BEGIN PROVIDED TEXT

The salmonella attack injured 751 people, hospitalizing 45; that no one died was a matter of luck, not restraint, and the residents of The Dalles carried the experience of having been deliberately poisoned by neighbors. The case permanently changed how American public-health and law-enforcement agencies think about bioterror, becoming a foundational study in how a non-state group could weaponize a common pathogen against civilians, and it is still cited in biodefense planning. Ma Anand Sheela and Ma Anand Puja were convicted; Rajneesh was deported and never charged in the poisoning itself. The ranch passed through other hands and is now a Christian youth camp. The movement around Osho continued internationally and, in later years, popular documentaries revived public interest in the saga — a renewed attention that, for the people of The Dalles, sat uneasily beside the memory of the harm done to them.

Lessons

  1. Beware leadership that operates in the dark: when a small inner circle controls communications, money, and security with no accountability, the whole community can be implicated in acts it never chose.
  2. Treat a hardening us-versus-them frame as a danger signal — once outsiders are recast as enemies, a group's ordinary restraints against harming people quietly fall away.
  3. Watch for incremental escalation. Movements rarely leap to atrocity; they arrive by small, each-seemingly-justified steps, so the time to object is at the first tactic that treats other people as obstacles.
  4. Keep the harmed at the center: 751 poisoned neighbors are the measure of Rajneeshpuram, not the commune's ambitions or its later notoriety.
  5. Remember that idealism is no safeguard. Sincere seekers built this community, and sincerity did not prevent it from committing the largest bioterror attack in the country's history.

END PROVIDED TEXT

| REQUIRED TASKS |
1 > Translate this sentence from the Rajneeshpuram passage into Spanish: "The ranch passed through other hands and is now a Christian youth camp."
2 > According to the Rajneeshpuram passage, how many people were hospitalized in the salmonella attack?
3 > Please list everything that, according to the first lesson in the Rajneeshpuram passage, a small inner circle controls with no accountability.

BEGIN MATERIAL SHOWN

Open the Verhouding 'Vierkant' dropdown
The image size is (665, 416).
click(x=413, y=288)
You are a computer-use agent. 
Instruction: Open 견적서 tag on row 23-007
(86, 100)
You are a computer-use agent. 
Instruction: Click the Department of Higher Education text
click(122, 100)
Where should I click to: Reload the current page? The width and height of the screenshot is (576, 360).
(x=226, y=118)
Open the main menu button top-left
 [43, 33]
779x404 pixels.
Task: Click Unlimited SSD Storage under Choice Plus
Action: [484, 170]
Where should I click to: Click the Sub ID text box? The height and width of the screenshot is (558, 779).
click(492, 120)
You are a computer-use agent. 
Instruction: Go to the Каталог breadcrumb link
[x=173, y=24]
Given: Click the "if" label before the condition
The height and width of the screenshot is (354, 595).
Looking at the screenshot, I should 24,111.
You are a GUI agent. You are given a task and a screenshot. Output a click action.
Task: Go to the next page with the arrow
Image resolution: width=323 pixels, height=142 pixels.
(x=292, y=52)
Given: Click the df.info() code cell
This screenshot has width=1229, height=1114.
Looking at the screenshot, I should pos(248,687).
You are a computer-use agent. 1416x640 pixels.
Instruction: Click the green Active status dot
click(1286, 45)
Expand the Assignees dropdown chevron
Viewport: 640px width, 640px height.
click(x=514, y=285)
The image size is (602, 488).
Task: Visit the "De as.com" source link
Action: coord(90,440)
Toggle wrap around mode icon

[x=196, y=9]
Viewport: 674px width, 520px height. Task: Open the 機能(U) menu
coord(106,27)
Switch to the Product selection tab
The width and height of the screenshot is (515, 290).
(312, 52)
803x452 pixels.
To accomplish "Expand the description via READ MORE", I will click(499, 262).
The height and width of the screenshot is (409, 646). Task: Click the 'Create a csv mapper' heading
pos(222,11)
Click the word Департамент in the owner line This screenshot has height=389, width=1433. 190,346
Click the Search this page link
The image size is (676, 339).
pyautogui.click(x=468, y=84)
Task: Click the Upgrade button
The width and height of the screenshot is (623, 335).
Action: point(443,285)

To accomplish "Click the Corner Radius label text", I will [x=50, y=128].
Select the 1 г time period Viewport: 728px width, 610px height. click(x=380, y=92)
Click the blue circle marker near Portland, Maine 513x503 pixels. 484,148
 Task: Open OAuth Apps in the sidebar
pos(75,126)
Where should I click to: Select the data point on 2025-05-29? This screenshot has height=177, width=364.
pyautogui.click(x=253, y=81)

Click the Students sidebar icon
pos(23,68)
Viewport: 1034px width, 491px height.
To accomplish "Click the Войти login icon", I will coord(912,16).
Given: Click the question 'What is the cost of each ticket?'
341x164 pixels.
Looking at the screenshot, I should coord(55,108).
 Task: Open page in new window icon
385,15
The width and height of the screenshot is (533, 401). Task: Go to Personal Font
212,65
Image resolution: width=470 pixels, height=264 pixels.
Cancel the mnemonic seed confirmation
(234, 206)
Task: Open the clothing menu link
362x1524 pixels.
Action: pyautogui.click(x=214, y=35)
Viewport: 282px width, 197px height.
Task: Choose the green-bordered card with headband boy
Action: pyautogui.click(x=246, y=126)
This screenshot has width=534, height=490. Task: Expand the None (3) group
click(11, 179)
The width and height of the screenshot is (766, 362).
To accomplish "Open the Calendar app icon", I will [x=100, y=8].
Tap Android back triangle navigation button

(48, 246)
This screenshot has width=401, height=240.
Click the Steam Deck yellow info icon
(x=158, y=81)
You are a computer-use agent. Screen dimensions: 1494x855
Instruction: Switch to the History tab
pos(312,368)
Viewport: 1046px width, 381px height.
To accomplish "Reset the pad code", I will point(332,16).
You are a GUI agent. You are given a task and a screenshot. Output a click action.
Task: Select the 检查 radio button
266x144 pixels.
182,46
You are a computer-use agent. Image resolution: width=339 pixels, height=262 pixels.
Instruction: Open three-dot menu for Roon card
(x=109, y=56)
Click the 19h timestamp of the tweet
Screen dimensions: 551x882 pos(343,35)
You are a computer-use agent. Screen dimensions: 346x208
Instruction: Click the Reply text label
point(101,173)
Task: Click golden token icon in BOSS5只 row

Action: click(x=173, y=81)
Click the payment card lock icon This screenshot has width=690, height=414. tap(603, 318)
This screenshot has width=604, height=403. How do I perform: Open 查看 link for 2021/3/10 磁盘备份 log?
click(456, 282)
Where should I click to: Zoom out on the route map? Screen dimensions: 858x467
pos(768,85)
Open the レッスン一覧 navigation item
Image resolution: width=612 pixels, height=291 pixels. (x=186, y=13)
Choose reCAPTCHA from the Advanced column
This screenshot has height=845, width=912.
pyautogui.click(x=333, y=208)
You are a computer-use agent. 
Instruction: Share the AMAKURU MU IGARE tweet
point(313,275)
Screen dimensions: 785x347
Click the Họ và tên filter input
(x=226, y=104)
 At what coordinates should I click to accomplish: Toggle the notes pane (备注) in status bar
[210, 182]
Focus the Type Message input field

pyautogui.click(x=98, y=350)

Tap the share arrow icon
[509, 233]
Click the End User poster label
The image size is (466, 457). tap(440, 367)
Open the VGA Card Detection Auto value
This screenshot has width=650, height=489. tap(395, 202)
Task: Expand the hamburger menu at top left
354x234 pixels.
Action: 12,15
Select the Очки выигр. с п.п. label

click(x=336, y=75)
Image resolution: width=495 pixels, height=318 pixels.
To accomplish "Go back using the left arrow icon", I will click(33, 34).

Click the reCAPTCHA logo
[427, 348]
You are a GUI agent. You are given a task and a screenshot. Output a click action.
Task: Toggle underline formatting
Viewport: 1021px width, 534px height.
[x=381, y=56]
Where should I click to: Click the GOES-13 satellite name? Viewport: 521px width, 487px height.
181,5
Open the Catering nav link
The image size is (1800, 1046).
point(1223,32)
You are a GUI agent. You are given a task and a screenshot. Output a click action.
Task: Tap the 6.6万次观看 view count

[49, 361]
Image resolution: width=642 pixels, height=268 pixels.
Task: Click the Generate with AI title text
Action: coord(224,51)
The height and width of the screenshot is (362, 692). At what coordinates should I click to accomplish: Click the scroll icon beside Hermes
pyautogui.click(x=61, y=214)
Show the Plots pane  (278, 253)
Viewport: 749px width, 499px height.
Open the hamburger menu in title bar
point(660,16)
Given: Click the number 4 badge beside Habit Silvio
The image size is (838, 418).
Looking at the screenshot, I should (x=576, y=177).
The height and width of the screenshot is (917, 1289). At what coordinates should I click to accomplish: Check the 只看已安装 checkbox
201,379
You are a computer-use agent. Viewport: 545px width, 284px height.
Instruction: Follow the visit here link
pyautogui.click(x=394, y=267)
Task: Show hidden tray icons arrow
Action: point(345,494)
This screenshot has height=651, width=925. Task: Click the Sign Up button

END MATERIAL SHOWN

| LIST OF ANSWERS |
1 > El rancho pasó por otras manos y ahora es un campamento juvenil cristiano.

2 > 45 people were hospitalized.

3 > Communications, money, security